▶ _Exercise instructions_: Only one stretch of the records below should be repeated. It starts with the line containing "Given: Click the pin" and goes on through the line containing "Given: Click Artikel löschen icon", exactly as written.

▶ _Material for this exercise_:

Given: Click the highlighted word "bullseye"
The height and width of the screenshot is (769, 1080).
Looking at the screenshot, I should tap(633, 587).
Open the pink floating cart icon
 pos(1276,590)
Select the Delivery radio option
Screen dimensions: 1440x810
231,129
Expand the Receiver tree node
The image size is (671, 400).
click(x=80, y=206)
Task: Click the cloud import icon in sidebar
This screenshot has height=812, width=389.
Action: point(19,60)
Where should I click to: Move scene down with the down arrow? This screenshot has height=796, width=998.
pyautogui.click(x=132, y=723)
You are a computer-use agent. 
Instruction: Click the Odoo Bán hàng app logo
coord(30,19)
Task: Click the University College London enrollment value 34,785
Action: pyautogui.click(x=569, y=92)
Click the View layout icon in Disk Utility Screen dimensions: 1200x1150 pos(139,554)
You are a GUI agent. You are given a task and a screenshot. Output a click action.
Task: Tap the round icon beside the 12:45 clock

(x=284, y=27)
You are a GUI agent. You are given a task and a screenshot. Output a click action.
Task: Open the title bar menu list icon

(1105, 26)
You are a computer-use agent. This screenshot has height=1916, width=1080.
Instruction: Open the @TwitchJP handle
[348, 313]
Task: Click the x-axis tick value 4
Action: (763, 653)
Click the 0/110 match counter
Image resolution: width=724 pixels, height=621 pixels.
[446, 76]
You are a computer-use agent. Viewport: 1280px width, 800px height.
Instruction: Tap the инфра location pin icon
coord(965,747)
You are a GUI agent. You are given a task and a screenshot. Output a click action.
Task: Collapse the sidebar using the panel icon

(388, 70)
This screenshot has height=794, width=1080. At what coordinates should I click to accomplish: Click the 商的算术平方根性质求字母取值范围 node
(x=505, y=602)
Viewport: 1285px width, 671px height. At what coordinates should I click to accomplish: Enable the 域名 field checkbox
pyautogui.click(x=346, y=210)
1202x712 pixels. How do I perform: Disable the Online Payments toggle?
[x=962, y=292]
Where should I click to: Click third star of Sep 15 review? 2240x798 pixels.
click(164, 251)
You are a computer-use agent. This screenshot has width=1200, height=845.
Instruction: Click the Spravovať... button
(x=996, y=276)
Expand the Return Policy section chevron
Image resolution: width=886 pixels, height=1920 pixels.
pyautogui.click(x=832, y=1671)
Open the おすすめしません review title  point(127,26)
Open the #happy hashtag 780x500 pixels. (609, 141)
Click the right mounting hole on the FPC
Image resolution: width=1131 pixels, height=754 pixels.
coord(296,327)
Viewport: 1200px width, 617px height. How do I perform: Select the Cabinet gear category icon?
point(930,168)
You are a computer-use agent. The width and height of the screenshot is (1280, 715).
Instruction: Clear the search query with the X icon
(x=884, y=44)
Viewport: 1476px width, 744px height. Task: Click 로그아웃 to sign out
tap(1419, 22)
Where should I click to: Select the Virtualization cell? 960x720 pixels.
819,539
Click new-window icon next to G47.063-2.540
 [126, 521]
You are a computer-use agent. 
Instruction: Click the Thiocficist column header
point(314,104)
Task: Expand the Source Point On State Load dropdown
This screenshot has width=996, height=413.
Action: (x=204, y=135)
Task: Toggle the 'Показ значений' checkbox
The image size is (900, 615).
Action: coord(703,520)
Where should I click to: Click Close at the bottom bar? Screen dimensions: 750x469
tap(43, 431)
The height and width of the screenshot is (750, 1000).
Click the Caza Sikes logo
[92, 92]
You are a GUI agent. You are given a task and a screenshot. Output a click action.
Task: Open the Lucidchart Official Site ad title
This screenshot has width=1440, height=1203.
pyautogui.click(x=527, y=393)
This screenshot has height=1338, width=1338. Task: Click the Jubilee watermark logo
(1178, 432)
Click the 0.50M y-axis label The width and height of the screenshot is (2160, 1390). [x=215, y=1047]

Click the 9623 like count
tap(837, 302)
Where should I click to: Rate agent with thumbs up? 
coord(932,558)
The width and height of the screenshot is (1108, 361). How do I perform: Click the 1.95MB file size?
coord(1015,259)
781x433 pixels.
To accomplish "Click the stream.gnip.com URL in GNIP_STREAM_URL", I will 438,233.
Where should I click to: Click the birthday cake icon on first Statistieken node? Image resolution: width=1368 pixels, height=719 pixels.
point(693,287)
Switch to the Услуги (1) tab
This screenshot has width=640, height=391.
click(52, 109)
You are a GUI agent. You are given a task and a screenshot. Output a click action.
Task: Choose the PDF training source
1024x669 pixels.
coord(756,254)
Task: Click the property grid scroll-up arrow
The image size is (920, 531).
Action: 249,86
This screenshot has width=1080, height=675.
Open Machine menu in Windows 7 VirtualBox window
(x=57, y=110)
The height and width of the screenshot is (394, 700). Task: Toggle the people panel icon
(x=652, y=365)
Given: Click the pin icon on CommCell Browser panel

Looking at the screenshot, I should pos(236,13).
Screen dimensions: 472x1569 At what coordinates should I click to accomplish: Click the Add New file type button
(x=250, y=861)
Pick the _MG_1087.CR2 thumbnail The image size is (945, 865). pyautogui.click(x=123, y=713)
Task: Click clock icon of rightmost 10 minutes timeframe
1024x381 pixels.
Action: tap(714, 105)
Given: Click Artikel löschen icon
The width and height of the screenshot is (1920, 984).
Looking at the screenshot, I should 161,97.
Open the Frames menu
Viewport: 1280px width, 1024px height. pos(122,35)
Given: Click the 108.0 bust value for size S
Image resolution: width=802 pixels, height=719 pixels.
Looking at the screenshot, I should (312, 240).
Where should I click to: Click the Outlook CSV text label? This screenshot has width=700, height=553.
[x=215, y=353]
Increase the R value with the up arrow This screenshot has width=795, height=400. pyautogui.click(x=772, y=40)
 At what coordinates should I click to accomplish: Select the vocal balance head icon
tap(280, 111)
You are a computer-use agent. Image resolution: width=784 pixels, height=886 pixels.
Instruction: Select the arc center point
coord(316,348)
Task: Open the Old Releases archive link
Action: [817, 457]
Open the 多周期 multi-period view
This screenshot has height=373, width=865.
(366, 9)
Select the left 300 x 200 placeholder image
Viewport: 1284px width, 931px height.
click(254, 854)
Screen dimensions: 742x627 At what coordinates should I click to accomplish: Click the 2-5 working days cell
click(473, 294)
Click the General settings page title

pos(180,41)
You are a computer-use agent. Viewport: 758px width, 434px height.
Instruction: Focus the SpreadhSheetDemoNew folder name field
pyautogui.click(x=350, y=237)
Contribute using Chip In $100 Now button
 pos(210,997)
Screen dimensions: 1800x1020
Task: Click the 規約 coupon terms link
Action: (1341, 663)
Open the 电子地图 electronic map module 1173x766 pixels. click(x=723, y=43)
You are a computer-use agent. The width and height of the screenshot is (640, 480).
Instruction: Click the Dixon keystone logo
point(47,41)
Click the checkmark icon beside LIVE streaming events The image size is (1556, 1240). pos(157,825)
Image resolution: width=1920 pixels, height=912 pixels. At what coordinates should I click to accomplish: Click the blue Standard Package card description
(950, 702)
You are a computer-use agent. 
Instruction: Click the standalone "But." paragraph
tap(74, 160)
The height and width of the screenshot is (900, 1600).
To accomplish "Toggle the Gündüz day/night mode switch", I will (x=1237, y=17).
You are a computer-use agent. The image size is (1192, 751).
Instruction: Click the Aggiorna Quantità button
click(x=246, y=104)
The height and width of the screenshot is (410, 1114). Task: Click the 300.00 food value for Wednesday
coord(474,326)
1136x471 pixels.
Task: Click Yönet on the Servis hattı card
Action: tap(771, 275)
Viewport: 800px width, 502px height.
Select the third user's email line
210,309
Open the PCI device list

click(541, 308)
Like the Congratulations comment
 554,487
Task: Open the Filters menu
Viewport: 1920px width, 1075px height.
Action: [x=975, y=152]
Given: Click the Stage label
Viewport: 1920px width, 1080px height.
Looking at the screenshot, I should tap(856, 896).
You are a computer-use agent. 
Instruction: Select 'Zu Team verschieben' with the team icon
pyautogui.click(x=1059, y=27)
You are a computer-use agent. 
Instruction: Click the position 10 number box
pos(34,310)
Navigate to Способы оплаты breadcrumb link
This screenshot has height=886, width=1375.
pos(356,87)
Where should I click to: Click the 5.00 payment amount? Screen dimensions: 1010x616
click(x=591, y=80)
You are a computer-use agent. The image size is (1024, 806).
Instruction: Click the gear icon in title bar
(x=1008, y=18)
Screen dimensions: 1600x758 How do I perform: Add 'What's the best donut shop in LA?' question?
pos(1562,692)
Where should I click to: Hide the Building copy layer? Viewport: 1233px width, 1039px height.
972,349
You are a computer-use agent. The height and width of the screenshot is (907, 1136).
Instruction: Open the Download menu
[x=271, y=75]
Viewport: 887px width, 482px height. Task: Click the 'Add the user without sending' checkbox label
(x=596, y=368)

▶ _Answer section_:
Given: Click the pin icon on CommCell Browser panel

Looking at the screenshot, I should pos(236,13).
Screen dimensions: 472x1569 At what coordinates should I click to accomplish: Click the Add New file type button
(x=250, y=861)
Pick the _MG_1087.CR2 thumbnail The image size is (945, 865). pyautogui.click(x=123, y=713)
Task: Click clock icon of rightmost 10 minutes timeframe
1024x381 pixels.
Action: tap(714, 105)
Given: Click Artikel löschen icon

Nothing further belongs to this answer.